No se trata solo de dos o tres problemas aislados, algo que podría solucionarse interviniendo sobre algún aspecto concreto aquí y allá, mientras todo lo demás sigue igual. Lo que está ocurriendo es el colapso de múltiples sistemas interrelacionados, de los que dependen los seres humanos. Hay que echar el freno de emergencia. Se tiende a pensar que el cambio climático tiene que ver ante todo con la temperatura, pero es mucho más que eso. A muchos ciudadanos no les preocupa especialmente ya que la experiencia cotidiana de la temperatura es que unos cuantos grados, de más o de menos, son molestos aunque soportables. Pero la temperatura no es más que el principio, el hilito de lana que se ha salido del jersey.

Estas situaciones son desarrolladas por el antropólogo económico Jason Hickel en su libro Menos es más (Capitán Swing). Los datos sobre el cambio climático contienen, según este autor, un doble mensaje: una llamada de atención que insta a despertar de inmediato, y al tiempo dan a entender que el trauma todavía no ha llegado del todo, que aún hay tiempo para evitar la catástrofe. Y esto es lo que los hace tan seductores, tan tranquilizadores, y el motivo por el que una mayoría permanece estática ante la hecatombe y por el que ansía, paralizada, que sigan llegando más y más cifras.

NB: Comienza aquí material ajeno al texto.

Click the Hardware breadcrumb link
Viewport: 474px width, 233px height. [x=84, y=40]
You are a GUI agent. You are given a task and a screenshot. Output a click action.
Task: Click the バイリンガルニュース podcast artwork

El peligro es justo ese: que, para actuar, se espera a que los datos se vuelvan más concluyentes, más extremos. Cuando aterrice ese momento, las instituciones multilaterales, los gobiernos y los ciudadanos se pondrán a tomar medidas. Pero el dato definitivo nunca va a ser lo bastante convincente.

Llegará un momento en que las generaciones más próximas volverán la vista atrás y se asombrarán de que supiéramos exactamente lo que estaba sucediendo y aun así no solucionásemos el problema. La historia del último medio siglo está marcada por la escasa eficacia contra la emergencia climática que, entre otros problemas, genera la sequía actual. El consenso científico sobre el cambio climático debido a la acción del hombre empezó a tomar cuerpo a mediados de los años setenta del siglo pasado: la primera cumbre internacional sobre el clima se celebró en 1979. Desde el año 1995 se vienen convocando reuniones globales sobre el clima con el objeto de negociar planes de reducción de las emisiones de gases de efecto invernadero. Kioto, Copenhague, París, suponen hitos en los cuales se amplía el marco de las Naciones Unidas, y sin embargo no hay avances suficientes sobre la interrupción del colapso ecológico.

Hickel entiende que ello es así no sólo por la acción de las grandes empresas contaminantes y el poder que ejercen sobre el sistema político, sino que es el propio sistema económico el que ha acabado dominando prácticamente todo el planeta. El capitalismo se ha organizado en torno al imperativo del crecimiento constante; unos niveles cada vez mayores de producción y de consumo. Como decía el historiador americano Murray Brookchin, intentar “persuadir” al capitalismo de que limite el crecimiento es como intentar “persuadir” a un ser humano de que deje de respirar. Así surge el crecentismo, en el que el crecimiento está tan integrado en la economía y en la política que el sistema no puede sobrevivir sin él. El decrecimiento no consiste en reducir el PIB, ya que ello lleva normalmente a recesiones y pobreza, sino en producir con menos recursos y eliminar el trabajo innecesario sin disminuir el bienestar.

Es más fácil imaginar el fin del mundo que el fin del capitalismo.